> _Brief_
Find each line of the entries with the string "series", please, and copy it.

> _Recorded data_
++++++
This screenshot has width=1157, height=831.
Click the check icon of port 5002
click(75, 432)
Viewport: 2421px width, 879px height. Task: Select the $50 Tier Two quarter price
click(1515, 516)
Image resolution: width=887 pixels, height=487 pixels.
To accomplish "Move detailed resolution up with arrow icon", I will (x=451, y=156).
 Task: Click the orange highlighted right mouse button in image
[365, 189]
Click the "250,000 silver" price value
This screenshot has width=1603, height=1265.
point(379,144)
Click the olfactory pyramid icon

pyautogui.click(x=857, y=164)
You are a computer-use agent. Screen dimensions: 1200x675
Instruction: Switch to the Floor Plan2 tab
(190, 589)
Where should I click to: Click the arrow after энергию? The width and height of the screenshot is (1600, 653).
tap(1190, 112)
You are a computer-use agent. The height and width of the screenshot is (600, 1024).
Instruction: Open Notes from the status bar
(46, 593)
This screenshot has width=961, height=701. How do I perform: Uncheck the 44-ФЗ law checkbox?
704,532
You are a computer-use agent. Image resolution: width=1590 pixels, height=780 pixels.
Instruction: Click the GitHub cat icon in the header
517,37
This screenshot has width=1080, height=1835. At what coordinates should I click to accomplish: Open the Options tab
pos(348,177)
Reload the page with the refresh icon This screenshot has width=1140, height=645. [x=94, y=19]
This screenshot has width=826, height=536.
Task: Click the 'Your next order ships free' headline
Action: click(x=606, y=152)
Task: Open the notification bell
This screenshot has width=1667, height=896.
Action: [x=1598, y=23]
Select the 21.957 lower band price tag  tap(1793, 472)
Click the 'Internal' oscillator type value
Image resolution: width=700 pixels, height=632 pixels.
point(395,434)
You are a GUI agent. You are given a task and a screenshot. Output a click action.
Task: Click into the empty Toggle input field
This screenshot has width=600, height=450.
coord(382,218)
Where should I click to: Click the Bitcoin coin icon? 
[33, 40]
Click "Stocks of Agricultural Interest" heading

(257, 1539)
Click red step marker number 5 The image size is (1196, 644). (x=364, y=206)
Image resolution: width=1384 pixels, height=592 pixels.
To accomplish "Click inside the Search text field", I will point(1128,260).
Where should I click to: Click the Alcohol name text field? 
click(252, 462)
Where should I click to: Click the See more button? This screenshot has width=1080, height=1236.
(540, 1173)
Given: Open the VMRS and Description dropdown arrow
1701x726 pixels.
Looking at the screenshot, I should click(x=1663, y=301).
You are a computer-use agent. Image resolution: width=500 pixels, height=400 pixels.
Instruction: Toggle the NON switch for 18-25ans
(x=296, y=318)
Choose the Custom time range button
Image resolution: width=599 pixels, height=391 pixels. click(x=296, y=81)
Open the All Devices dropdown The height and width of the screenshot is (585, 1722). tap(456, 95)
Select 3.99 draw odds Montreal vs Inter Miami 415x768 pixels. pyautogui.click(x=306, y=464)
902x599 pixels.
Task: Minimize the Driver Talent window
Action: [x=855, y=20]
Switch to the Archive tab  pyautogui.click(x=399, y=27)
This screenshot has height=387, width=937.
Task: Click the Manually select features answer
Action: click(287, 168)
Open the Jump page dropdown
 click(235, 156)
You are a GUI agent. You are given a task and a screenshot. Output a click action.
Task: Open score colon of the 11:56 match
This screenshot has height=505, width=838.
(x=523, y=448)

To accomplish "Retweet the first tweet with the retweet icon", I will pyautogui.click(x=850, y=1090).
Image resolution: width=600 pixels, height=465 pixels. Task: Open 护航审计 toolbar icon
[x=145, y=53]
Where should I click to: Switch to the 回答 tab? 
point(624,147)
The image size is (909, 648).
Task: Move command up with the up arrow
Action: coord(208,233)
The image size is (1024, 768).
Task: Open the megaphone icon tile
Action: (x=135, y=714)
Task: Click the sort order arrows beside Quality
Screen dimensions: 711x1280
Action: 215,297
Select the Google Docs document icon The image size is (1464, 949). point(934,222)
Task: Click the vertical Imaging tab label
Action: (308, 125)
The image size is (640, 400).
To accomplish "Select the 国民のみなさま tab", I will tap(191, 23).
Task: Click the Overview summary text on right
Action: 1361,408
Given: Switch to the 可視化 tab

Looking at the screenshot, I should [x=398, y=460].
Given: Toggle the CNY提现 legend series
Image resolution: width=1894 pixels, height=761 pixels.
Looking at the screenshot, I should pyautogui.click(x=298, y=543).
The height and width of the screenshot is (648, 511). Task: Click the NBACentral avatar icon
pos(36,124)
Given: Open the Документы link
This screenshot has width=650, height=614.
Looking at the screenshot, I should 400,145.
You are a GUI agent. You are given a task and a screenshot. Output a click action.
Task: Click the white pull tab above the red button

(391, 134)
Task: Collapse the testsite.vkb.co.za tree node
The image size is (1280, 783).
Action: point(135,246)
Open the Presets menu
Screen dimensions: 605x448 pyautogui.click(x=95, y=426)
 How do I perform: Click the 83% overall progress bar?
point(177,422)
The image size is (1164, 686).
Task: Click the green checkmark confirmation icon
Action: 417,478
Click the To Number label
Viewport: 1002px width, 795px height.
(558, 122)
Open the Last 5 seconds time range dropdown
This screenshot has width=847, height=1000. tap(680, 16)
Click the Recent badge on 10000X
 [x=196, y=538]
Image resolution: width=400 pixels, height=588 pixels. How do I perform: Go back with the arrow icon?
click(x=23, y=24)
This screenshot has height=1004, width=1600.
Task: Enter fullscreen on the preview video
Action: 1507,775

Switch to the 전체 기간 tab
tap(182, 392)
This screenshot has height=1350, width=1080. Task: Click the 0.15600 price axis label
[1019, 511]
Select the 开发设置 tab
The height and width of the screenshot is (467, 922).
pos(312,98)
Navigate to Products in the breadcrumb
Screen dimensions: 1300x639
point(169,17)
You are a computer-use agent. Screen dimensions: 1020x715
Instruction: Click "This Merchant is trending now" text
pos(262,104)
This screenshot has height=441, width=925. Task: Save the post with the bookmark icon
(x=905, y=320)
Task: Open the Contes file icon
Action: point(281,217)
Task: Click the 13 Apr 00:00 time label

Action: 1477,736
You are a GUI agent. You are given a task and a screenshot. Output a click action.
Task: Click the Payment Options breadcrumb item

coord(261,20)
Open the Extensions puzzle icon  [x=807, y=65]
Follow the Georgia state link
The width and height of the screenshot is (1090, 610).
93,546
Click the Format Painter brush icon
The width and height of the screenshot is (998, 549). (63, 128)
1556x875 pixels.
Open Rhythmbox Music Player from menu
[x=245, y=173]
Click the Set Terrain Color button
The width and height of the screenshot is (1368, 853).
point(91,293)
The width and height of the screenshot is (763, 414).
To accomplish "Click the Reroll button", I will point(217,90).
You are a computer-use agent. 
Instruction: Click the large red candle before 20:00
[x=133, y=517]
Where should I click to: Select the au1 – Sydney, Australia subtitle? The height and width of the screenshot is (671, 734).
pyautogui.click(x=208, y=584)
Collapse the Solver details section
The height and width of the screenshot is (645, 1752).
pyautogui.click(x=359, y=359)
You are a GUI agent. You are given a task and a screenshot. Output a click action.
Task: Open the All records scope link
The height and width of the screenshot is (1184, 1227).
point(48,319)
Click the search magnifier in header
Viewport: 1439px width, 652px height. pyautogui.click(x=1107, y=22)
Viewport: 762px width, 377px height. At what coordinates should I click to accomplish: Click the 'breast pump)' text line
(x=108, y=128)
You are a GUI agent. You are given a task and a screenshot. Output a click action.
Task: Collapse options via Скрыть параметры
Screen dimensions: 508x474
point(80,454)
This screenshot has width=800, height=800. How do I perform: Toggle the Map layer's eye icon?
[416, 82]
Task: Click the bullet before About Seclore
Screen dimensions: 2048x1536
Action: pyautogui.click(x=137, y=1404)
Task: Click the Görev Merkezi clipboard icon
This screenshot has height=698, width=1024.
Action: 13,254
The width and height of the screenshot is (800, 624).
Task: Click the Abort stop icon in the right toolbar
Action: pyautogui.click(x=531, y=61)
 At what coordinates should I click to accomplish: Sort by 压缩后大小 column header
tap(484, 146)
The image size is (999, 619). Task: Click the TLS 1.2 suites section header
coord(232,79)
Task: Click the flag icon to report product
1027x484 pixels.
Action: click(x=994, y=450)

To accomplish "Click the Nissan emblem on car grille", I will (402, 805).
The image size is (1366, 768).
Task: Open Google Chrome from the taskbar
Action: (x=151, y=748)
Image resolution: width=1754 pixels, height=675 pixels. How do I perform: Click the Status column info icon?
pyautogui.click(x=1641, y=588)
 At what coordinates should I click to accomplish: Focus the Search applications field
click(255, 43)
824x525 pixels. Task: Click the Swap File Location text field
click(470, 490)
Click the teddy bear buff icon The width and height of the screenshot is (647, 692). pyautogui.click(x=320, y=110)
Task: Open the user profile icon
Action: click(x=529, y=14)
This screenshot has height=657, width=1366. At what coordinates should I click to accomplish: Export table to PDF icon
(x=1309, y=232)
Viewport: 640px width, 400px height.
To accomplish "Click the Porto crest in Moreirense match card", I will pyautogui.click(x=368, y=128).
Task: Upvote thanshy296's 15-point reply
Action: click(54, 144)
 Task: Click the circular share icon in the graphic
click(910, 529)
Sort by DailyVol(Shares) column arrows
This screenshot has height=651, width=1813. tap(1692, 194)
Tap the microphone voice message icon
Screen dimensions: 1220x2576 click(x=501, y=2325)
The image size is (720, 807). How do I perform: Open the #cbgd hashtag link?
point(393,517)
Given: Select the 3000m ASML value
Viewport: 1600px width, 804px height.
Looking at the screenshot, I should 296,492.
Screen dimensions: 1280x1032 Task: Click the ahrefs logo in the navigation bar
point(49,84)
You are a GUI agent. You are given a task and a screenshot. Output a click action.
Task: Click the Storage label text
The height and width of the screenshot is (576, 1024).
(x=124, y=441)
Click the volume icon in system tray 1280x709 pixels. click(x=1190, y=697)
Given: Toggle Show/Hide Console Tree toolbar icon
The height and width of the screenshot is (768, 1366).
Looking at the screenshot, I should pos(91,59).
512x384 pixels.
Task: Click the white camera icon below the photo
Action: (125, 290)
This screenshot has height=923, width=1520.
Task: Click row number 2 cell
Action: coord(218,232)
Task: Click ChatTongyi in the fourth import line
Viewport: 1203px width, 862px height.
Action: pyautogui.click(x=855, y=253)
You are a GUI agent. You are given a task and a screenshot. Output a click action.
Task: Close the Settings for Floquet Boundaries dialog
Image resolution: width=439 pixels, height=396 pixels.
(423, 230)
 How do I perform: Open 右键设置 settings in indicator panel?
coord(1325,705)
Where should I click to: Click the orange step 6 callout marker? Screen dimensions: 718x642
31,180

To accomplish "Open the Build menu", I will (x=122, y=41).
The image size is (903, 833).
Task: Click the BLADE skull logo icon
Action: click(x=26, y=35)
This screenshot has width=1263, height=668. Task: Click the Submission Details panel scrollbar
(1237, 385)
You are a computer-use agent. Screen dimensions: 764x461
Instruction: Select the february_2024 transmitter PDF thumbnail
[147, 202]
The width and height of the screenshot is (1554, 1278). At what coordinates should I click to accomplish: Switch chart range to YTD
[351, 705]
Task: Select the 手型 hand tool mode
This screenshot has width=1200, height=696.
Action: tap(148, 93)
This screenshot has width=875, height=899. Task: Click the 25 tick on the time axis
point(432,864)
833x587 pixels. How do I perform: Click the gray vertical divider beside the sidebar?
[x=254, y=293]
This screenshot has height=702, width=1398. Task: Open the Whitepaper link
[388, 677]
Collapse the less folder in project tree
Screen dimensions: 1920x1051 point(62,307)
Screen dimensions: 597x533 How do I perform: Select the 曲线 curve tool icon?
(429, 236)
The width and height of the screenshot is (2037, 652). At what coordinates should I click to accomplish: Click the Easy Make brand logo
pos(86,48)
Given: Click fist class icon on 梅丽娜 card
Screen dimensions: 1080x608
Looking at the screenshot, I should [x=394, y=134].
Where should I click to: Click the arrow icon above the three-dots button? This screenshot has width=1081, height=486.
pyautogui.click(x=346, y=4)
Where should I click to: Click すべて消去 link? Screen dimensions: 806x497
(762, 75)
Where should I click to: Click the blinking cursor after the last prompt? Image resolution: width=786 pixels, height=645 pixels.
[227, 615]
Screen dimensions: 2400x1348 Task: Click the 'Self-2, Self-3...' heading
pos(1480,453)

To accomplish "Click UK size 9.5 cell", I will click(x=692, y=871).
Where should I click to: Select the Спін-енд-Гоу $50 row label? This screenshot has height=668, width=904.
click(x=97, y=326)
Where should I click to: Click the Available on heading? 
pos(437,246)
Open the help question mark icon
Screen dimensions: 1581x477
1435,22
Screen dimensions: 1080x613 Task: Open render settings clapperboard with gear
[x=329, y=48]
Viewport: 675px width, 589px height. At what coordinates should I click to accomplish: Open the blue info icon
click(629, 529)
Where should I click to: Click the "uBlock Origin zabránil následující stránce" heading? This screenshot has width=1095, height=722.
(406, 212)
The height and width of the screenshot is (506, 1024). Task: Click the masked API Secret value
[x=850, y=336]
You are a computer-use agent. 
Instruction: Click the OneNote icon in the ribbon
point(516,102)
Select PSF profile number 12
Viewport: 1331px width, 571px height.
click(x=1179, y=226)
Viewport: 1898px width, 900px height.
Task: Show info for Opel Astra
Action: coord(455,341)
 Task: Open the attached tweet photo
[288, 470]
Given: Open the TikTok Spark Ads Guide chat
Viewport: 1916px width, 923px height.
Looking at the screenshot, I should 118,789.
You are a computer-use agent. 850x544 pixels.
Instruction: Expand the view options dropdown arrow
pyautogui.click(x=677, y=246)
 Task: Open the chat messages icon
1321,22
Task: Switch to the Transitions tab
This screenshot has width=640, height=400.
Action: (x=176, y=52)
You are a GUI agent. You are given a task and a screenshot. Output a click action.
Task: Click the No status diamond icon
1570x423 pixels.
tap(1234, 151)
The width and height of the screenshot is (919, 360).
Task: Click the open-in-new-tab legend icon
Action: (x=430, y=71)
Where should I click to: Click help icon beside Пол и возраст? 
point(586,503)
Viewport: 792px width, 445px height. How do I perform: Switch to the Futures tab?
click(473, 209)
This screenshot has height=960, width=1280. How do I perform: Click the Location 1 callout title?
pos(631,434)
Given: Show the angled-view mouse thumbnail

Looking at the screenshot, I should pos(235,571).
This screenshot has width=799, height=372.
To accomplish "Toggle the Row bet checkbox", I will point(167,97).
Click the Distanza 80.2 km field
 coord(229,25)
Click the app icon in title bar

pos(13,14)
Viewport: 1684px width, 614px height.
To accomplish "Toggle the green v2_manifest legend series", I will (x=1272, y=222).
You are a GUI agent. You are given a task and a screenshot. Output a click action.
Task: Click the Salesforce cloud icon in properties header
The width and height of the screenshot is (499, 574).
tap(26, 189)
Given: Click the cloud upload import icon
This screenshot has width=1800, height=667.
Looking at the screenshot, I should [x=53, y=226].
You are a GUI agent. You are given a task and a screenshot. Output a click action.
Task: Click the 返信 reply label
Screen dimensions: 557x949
++++++
> _Exercise result_
Given: Toggle the CNY提现 legend series
To accomplish "Toggle the green v2_manifest legend series", I will (x=1272, y=222).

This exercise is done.